It was a multi-level hash based distributor. Iirc, it would hash
pointers into a word in static memory table that held the static custom
mutexs, then hash again into one of the bits comprising said word, or
selected mutex word if you will.

I should implement this again from scratch for fun.

I am pretty sure I mentioned it some years back in comp.programming.threads.

[lk...@lkcl.net]

On Monday, July 2, 2018 at 3:26:47 AM UTC+1, MitchAlsup wrote:

> > answer is obvious. Instead of actually locking a cache location, we just give it
> > a higher priority, so that if congestion does occur, a suitable process is
> > invoked to clear things up in a relatively intelligent manner.
>
> I came to the conclusion that::
> a) one wanted to be able to denote several cache lines as participating in
> an ATOMIC event
> b) if and when the cache lines did become present, one needed to
> delay snoops upon then so that the ATOMIC event could transpire.
>
> So there are multiple events HW can monitor to decide if one
> ATOMIC event takes place or not. In the case nothing happens
> the ATOMIC envent happens. In the case interference happens the
> ATOMIC event fails to a knowable control point.
>
> The My 66000 ISA defines all of this crap.

awesome.

so (hello, my first post on this newsgroup)

a discussion came up on the RISC-V ISA-dev list:
https://groups.google.com/a/groups.riscv.org/forum/#!topic/isa-dev/1wqTcDTU2Sg

where one of the participants is asking if RISC-V can be extended
to cover a minimum of 16-byte atomic reservations, particuarly
given how many fundamental algorithms become far more efficient
when such an atomic primitive is available.

at present, RISC-V only has a single (64-bit) load/store-reservation
capability, the semantics of which is that the SC succeeds if and
only if there was no other SMP core / hardware-thread that requested
the exact same memory address in the intervening time. it is
intended that a loop occur around this testing of the return result
from SC, retrying the LR/SC batch until it succeeds.

the question therefore came up, well, is it reasonable to have
multiple consecutive LR instructions make multiple cache-line
reservations, followed by multiple consecutive SC instructions?
and for the semantics to be "all-or-nothing" on a global basis.
i.e. a sequence of LR reservations are made, and if another
SMP core / hardware thread makes a reservation on *any* of that
batch, then *all* LRs are invalidated (not just the one).

the same looping would therefore be required: it would just be
the case that several memory addresses in completely different
locations could be reserved simultaneously.

i would be interested to hear peoples' thoughts on whether this
is practical to implement, and, more importantly, if it would
actually be useful.

in particular, the fact that now *multiple* things happen inside
the multi-LR, multi-SC loop has me concerned, as i do not have
enough experience in algorithms to say if that is a problem.

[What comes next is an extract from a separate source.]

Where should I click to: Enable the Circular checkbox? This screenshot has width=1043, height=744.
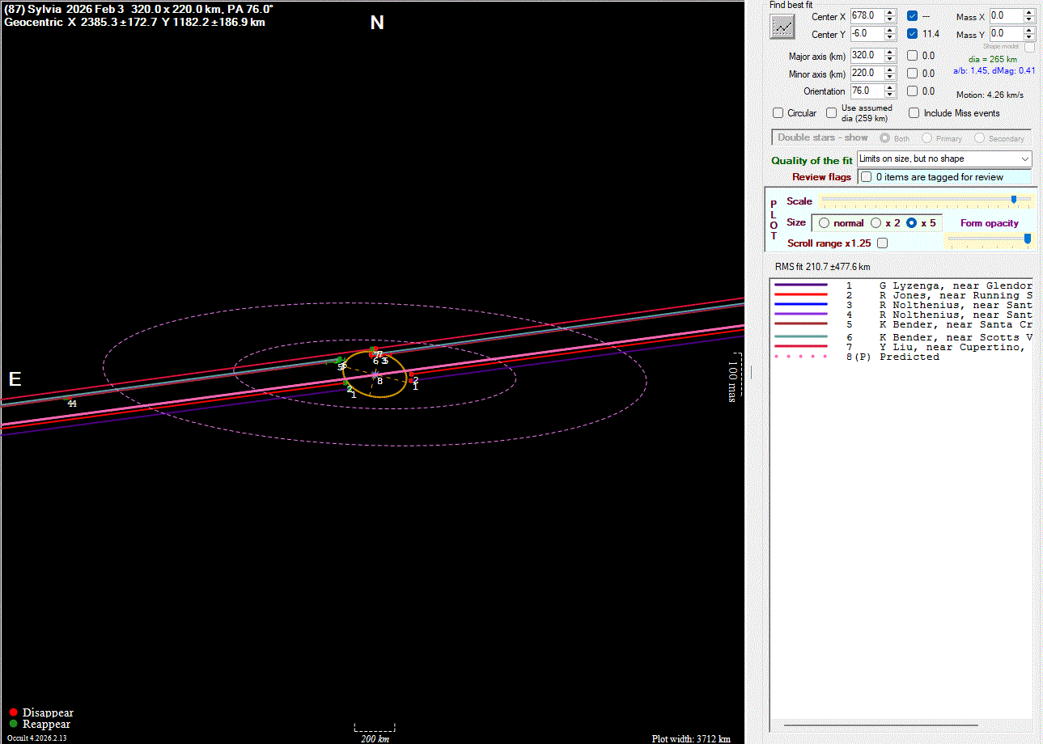click(778, 113)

greatly appreciated peoples' insights.

l.

[Ivan Godard]

You'd need an instruction to tell you that you now have done all the SCs
there are (so commit the bunch), and another to tell you that a new
group of LLs is starting (so ignore any outstanding LLs that didn't get
closed). At that point the whole thing is starting to look like
transactional memory, and if you are going to TM then the LL/SC paradigm
just gets in your way.

[lk...@lkcl.net]

On Wednesday, October 31, 2018 at 4:47:09 AM UTC, Ivan Godard wrote:
> On 10/30/2018 8:22 PM, lk...@lkcl.net wrote:

> > the question therefore came up, well, is it reasonable to have
> > multiple consecutive LR instructions make multiple cache-line
> > reservations, followed by multiple consecutive SC instructions?
> > and for the semantics to be "all-or-nothing" on a global basis.
> > i.e. a sequence of LR reservations are made, and if another
> > SMP core / hardware thread makes a reservation on *any* of that
> > batch, then *all* LRs are invalidated (not just the one).
> >
> > the same looping would therefore be required: it would just be
> > the case that several memory addresses in completely different
> > locations could be reserved simultaneously.
> >
> > i would be interested to hear peoples' thoughts on whether this
> > is practical to implement, and, more importantly, if it would
> > actually be useful.
> >
> > in particular, the fact that now *multiple* things happen inside
> > the multi-LR, multi-SC loop has me concerned, as i do not have
> > enough experience in algorithms to say if that is a problem.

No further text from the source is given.